─── RECORDS SUPPLIED
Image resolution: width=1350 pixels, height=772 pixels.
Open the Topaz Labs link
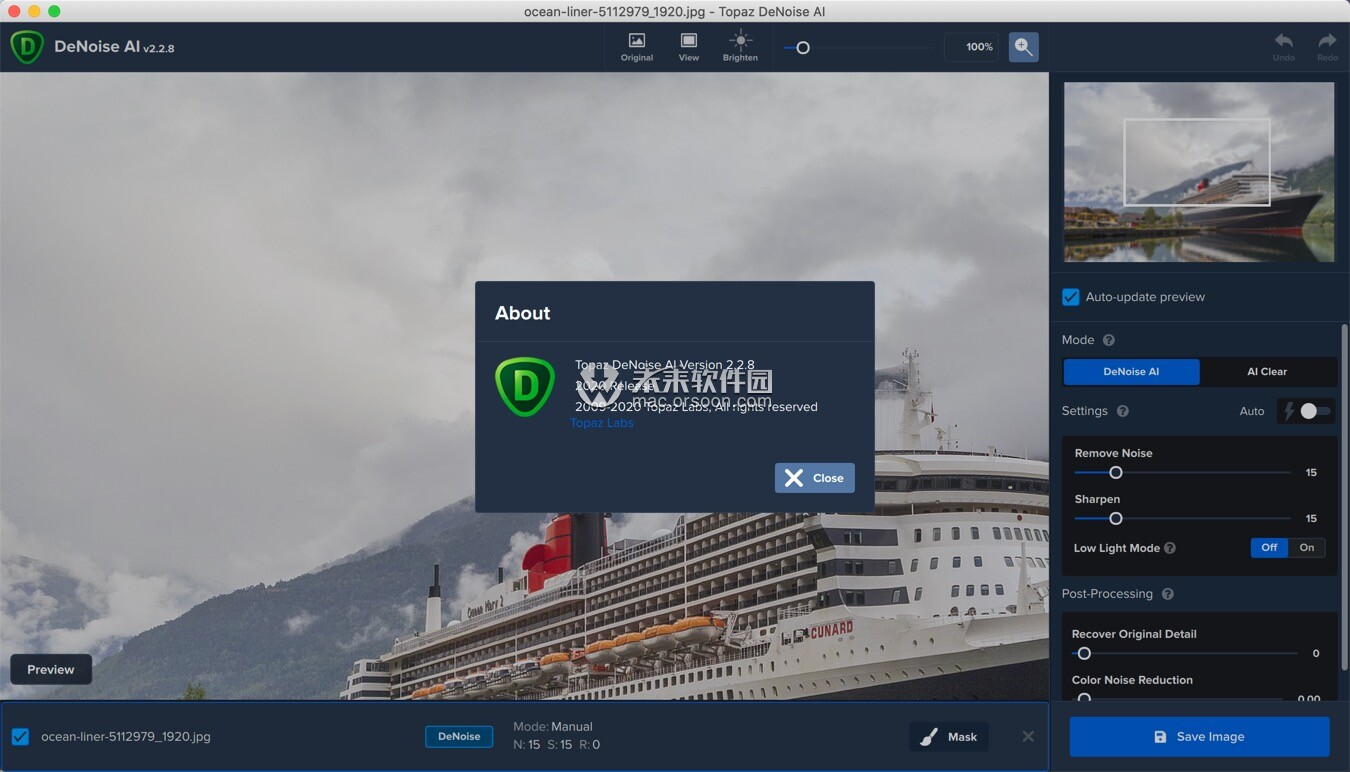pyautogui.click(x=601, y=423)
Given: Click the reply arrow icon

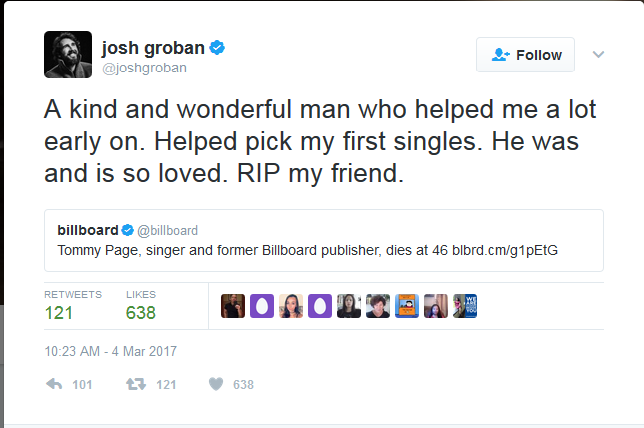Looking at the screenshot, I should (55, 384).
──────
* WORK TO COMPLETE
An exact copy is needed of every line from the line containing "Open the Topaz Labs link" to the last line of the records; pictures stay out of it.

* RESULT FOR THIS TASK
Open the Topaz Labs link
pyautogui.click(x=601, y=423)
Given: Click the reply arrow icon

Looking at the screenshot, I should (55, 384).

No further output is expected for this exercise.